Dave Bittner: [00:25:20] How much do you think having an innate sense of empathy has helped you in the work that you do - being able to sense what's going on on the other side of that phone line when you're trying to work your way and influence someone to do what you want them to do?
Kevin Mitnick: [00:25:36] You know, it's total improv. So basically, as you're sizing up whether the target is hesitant - whether they're asking questions, you know, asking questions where you can kind of sense they're not comfortable or they're questioning your identity or questioning the need - then in some cases, you would just back out of that request and go to some other target. But you kind of have to go where the conversation is and to go - kind of like what Paul Robbins was discussing earlier today in his keynote is you have to set the story and make sure that the target is going to believe that story and is going to cooperate with that end result.
Kevin Mitnick: [00:26:15] Case in point, I was hired to test a large Canadian retailer and found out they used a cloud HR provider, found out the cloud HR provider did not register the domain - call it payroll.ca. Basically, I registered it. I became the proud owner. I basically cloned the site, so now payroll.ca looked exactly like payroll.com, got SSL certificates from Let's Encrypt, so it looked very real. And then here was the phone pretext. So I'm calling up a director of HR who I found on LinkedIn pretending to be somebody from IT, saying, hey, we're standardizing on the .ca TLD, which is Canada, and asked her, hey, are you logged in to payroll.com? Oh, yeah. Well, can you go ahead and log out for me real quick? I need you to try something. Can you go to payroll.ca? Can you go ahead and - she goes, yeah. It's asking me for my login and password. Yes. Can you please log in? She logged in. It actually redirected her and actually logged her into the real payroll.com, and I said, OK, great. From now on, use payroll.ca, and if you have a problem, just call the help desk. Meanwhile, I had her credentials, knew two-factor authentication, had access to all the HR data. It literally took five minutes on the phone. The longest part of the attack was waiting for DNS to propagate. And this was literally six months ago, six to nine months ago, so it's pretty fresh.

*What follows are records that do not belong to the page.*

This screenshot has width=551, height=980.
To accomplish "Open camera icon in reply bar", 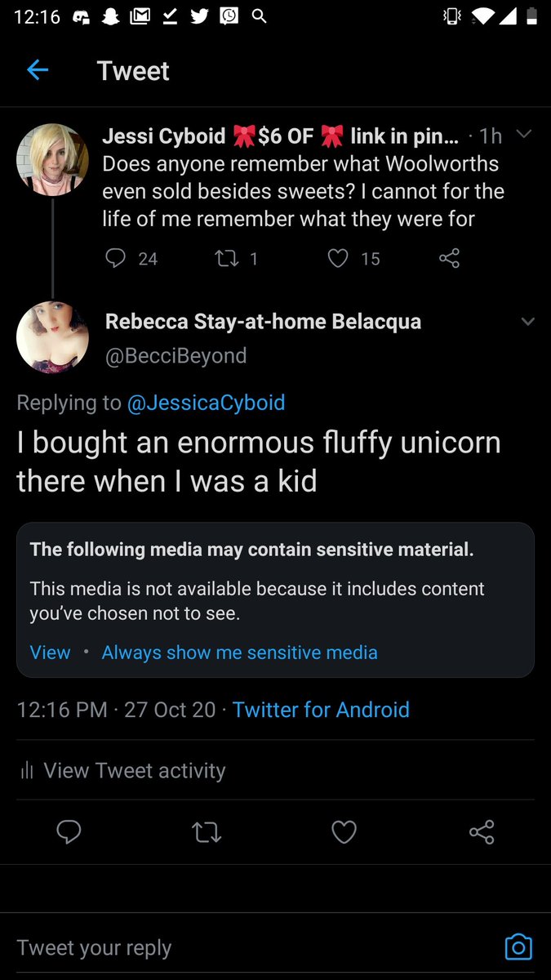I will [518, 947].
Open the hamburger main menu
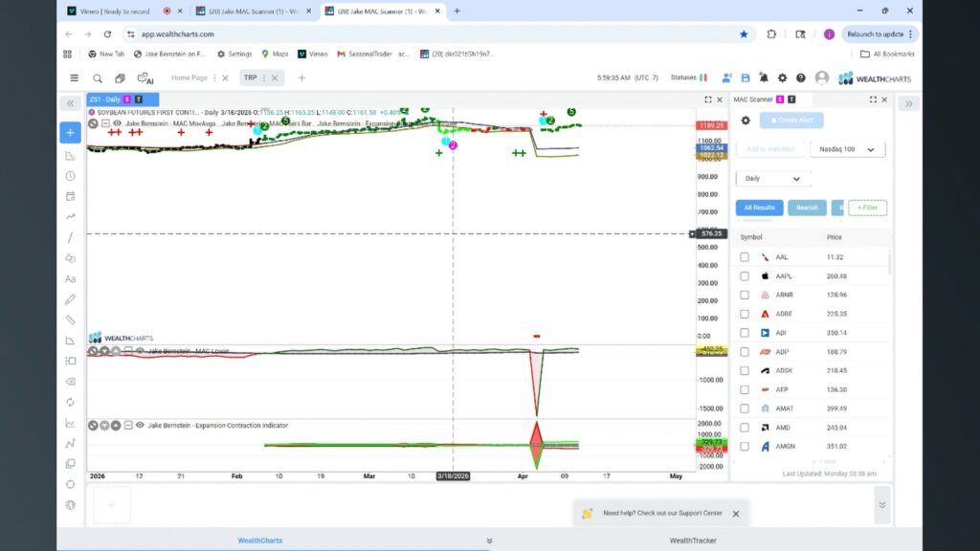Viewport: 980px width, 551px height. click(75, 78)
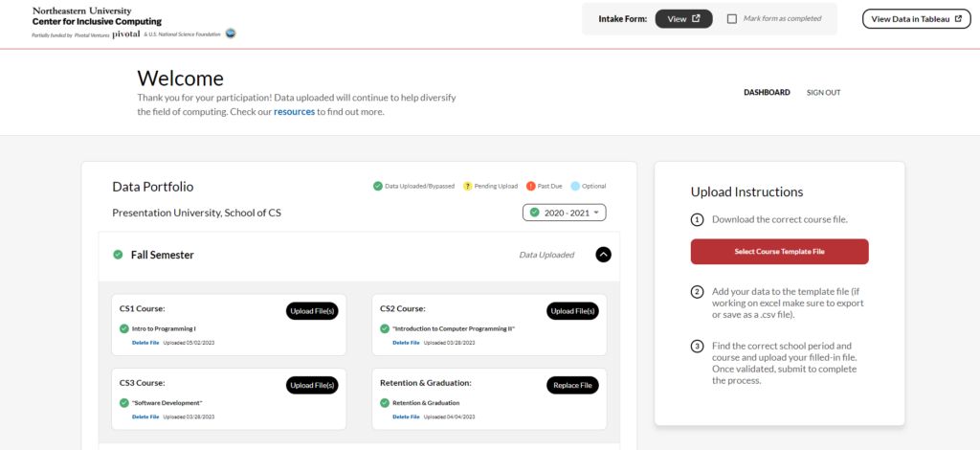Image resolution: width=980 pixels, height=450 pixels.
Task: Click the Northeastern University Center for Inclusive Computing logo
Action: point(97,15)
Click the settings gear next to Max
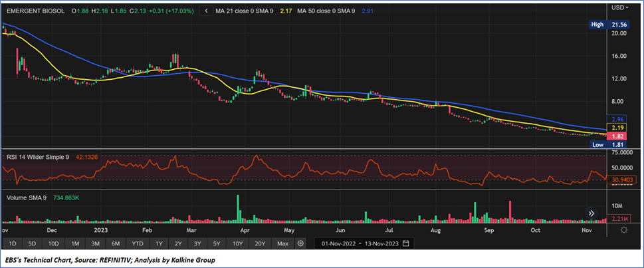The width and height of the screenshot is (644, 268). click(300, 243)
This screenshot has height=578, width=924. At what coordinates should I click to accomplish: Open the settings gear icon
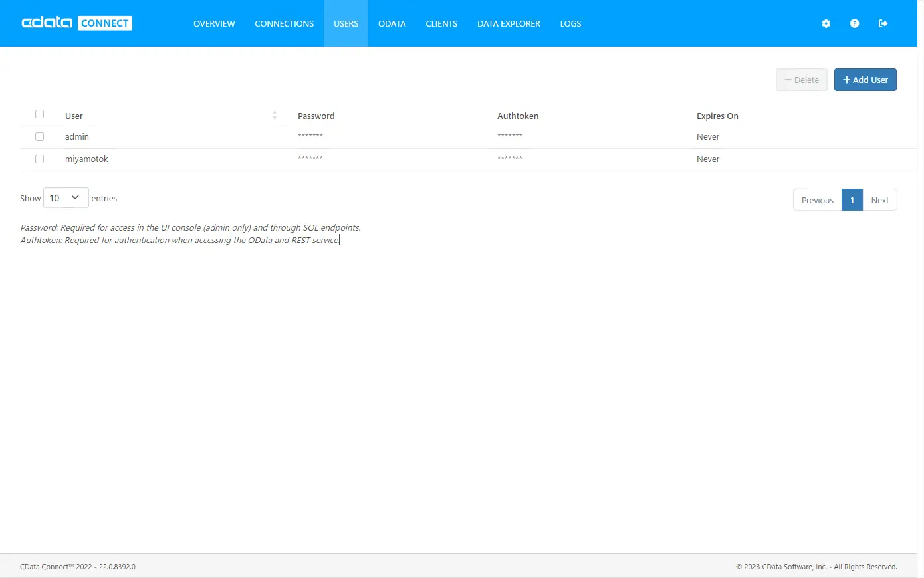point(826,23)
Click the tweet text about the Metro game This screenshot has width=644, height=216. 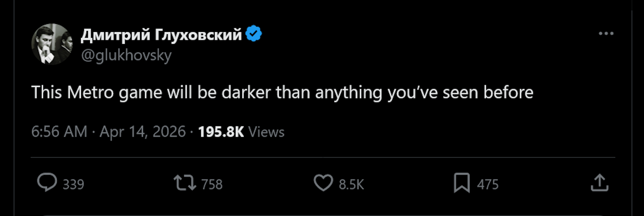tap(282, 92)
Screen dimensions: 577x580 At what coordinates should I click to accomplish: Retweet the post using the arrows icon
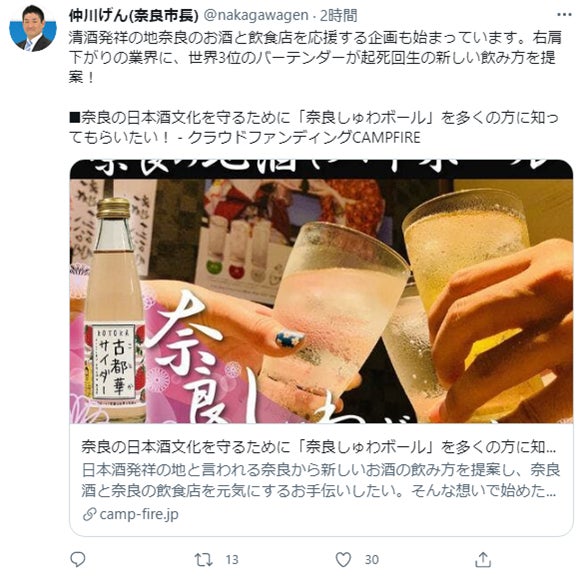click(203, 560)
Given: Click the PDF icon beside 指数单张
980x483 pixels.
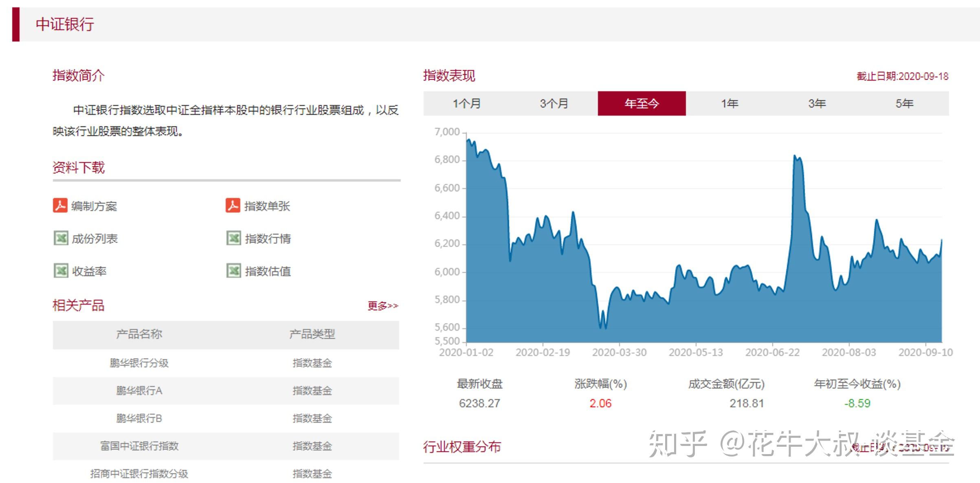Looking at the screenshot, I should pos(233,205).
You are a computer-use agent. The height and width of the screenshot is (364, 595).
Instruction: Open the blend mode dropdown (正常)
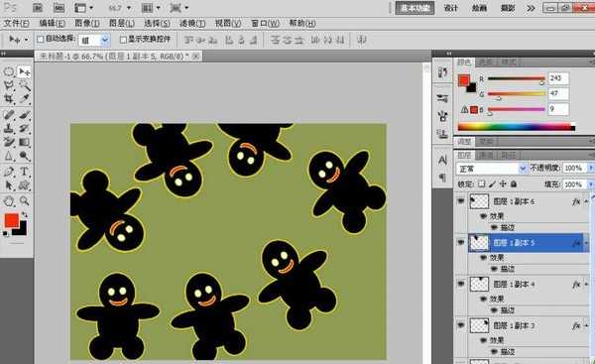tap(492, 169)
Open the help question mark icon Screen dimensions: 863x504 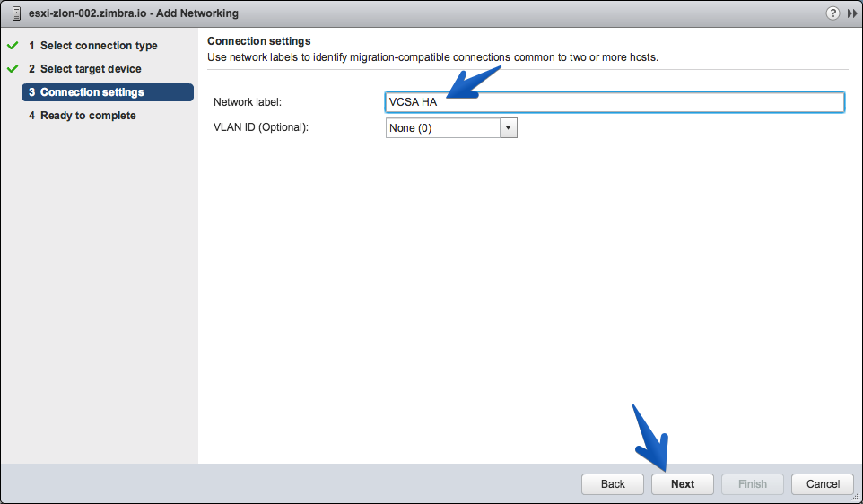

Joe Carrigan: [00:27:37] We're seeing a lot of stories that come out now about these two-factor authentication social engineering sites, and what you're talking about is a perfect example of that where you can just ask people for the credential that you need, and...
Kevin Mitnick: [00:27:51] Well, you don't want to ask someone for their credentials. That's...
Joe Carrigan: [00:27:54] I mean, on the website, on the website, you're...
Kevin Mitnick: [00:27:56] Oh, yeah. That's how you want to do it is - you want to put the person in the position to entering their credentials...
Joe Carrigan: [00:28:01] Right.
Kevin Mitnick: [00:28:01] ...Where it's a believable story.
Joe Carrigan: [00:28:03] Right. And then they enter the two-factor token key, whatever that is - the number that comes up at the time...
Kevin Mitnick: [00:28:09] Well...
Joe Carrigan: [00:28:09] ...Whether it be text or whether they have a pre-shared key.
Kevin Mitnick: [00:28:12] In this particular case, they didn't use two-factor. That's what made it work so well. So I didn't have to use two-factor to log in, so that's what made it so much easier. If there was two-factor, I would have had to change up the attack. Then I probably would have had her type something into her machine or, you know, essentially launch a payload for me.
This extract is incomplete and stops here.